Structural and biochemical studies on potential drug targets from Mycobacterium tuberculosis

Abstract

Mycobacterium tuberculosis, the cause of tuberculosis (TB), presents a major threat to human health worldwide. The major goals for future anti-TB therapies are to develop new drugs that will shorten and simplify TB treatment, to discover compounds that are effective against multi-drug resistant TB (MDRTB) and to improve treatment of latent TB infection. The aim of this project was to determine the structures and assess the functionality of M. tuberculosis proteins deemed to be potential drug targets. The application of structural and biochemical knowledge was hoped to aid in the discovery of potential inhibitors of validated targets. The protein of unknown function, Rv0343 (IniC), found to be up-regulated in response to current antibiotic therapies, was studied with a view to carrying out structural analyses and elucidation of its molecular function. Constructs of this protein were successfully expressed, and partially purified, but due to its instability and tendency to aggregate, crystallisation trials could not be performed. However, comparative studies have led to an improved understanding of this protein and its possible defensive role in M. tuberculosis.
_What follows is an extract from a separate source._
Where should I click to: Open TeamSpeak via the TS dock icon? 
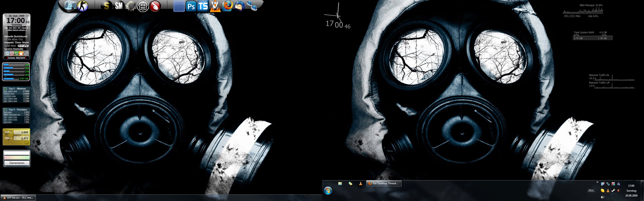click(x=203, y=6)
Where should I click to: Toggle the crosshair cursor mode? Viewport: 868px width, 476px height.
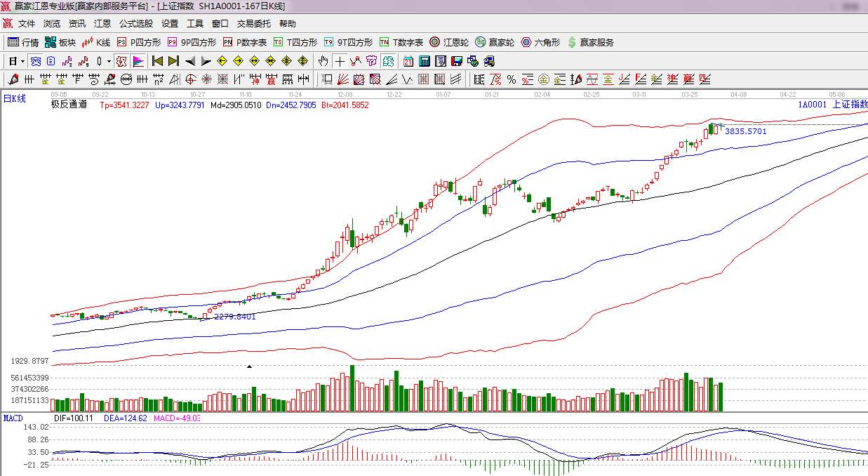point(340,61)
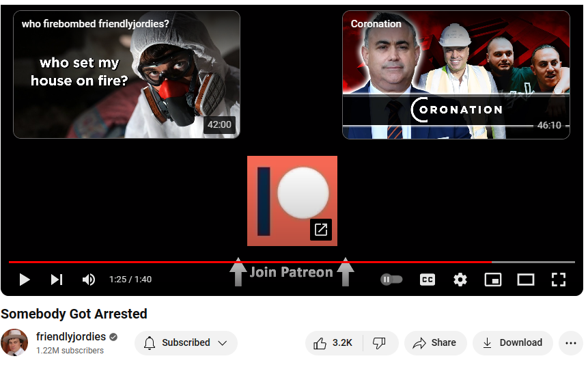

Enzymes from the essential tryptophan biosynthetic pathway may also serve as potential M. tuberculosis drug targets. The product of the trpD gene, the enzyme that catalyses the second step in tryptophan biosynthesis, was targeted for structural and biochemical analysis. The structure of TrpD from M. tuberculosis in complex with its substrate phosphoribosylpyrophosphate (PRPP) and Mg2+ was solved by X-ray crystallography at 2.3 A resolution (7?=0.194, 7?free=0.255). Knowledge of the active site and of the interactions made by PRPP with the protein enabled in silico modelling to correctly identify the binding mode of anthranilate prior to catalysis. A biochemical activity assay was developed so that target-specific inhibitor screening of the TrpD enzyme could be carried out. NMR studies have tentatively suggested that the M. tuberculosis enzyme HisA (annotated to be involved in histidine biosynthesis), is also involved in the third step of tryptophan biosynthesis, an enzyme that may likewise serve as a potential drug target.